Structural transformations (data harmonization, data normalization and denormalization, and destructive transformation)
Attribute-level transformations (data watermarking, data obfuscation, and data imputation)
Structural data transformations involve changes to a data table structure or relationships (e.g., altering schema or data model). In contrast, attribute-level transformations focus on modifying individual data attributes or fields (e.g., encoding data or replacing missing data with estimated values).
As the number of data pipelines grows, following best practices to implement transformations has far-reaching implications. The chosen implementation method impacts how easy it would be to troubleshoot a latency problem, update the code after a schema update, pass a regulatory audit or scale the application environment without overrunning the infrastructure budget.

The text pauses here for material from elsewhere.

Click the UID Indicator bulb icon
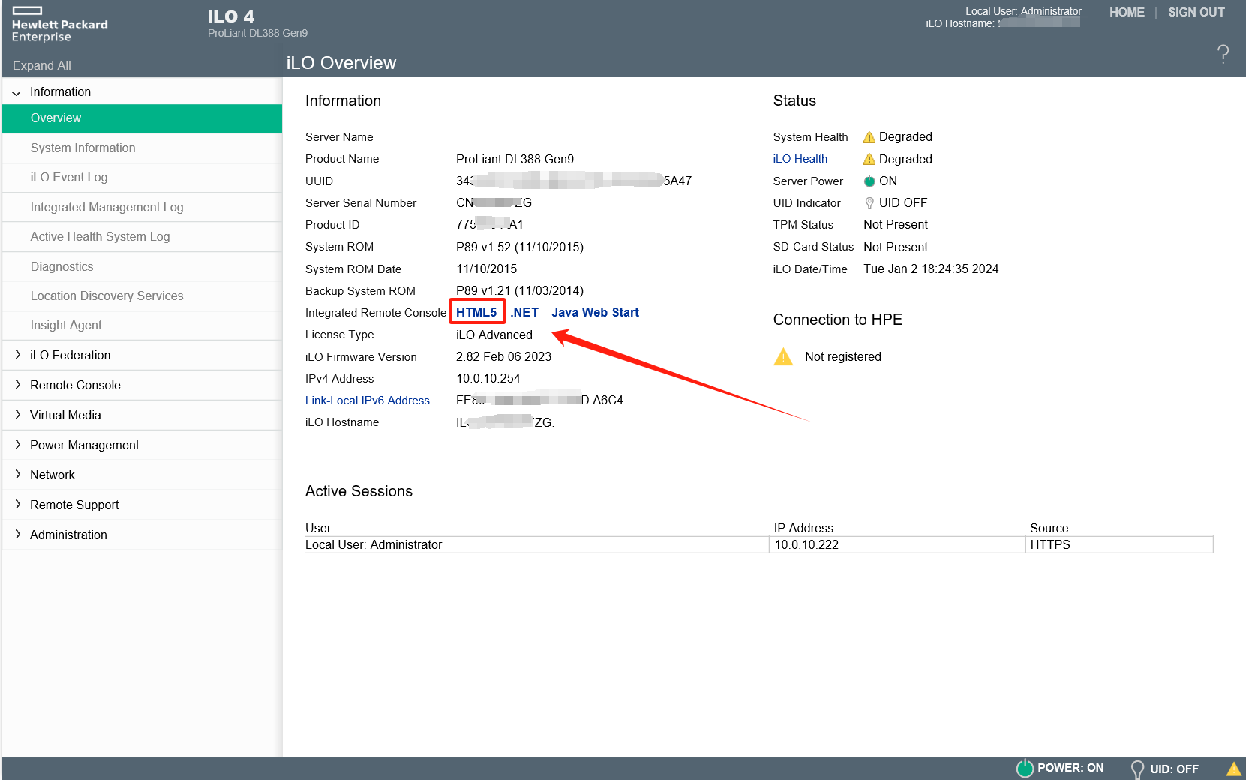The width and height of the screenshot is (1246, 780). (869, 203)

This article explains several types of data transformations, their purposes, and some implementation best practices, all while providing hands-on examples using Scala 3.
For readers not comfortable with mastering a programming language to transform data, the last section of this article introduces the leading open-source project that allows data engineers to implement transformations using declarative YAML files. As we will explain, this approach has multiple benefits beyond lowering the required programming skill level.

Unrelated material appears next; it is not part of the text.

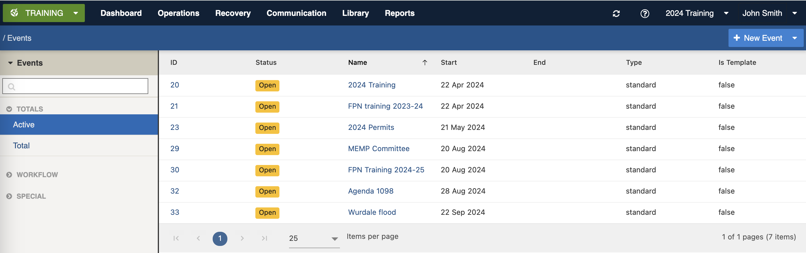
Task: Click the sort arrow on Name column
Action: 425,63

Summary of types of data transformation
Structural Transformations | |
---|---|
Data harmonization | This type of transformation aims to align data from different sources to a common format and standard. |
Data normalization and denormalization | This method reduces data redundancy, improves data usability and integrity, or improves performance. |
Data normalization of hierarchical structures | This type of transformation anonymizes sensitive data into an unreadable format. |
Destructive transformation | Such transformations delete obsolete or irrelevant aspects of the data, reduce bloat, and improve performance. |
Attribute-Level Transformations | |
Data aggregation and pre-calculation | This approach involves embedding invisible markers within data to track and protect its integrity. |
Data imputation | Imputation involves filling in missing data entries with estimated or calculated values. |
Combining Transformations | |
Data waterfall or pipeline | This practice involves sequentially applying multiple transformations where each step builds on the previous one. |
Below is a summary of the contents we will review during this article:
Overview of types of data transformation
The next sections of the article explain the transformations using examples in Scala 3 in the same order presented in the above summary table.
Structural transformations
As their name suggests, structural transformations deal with changes directly related to the dataset's structure. Hence, the most common operations involved in this process might include rearranging, combining, and renaming data structures.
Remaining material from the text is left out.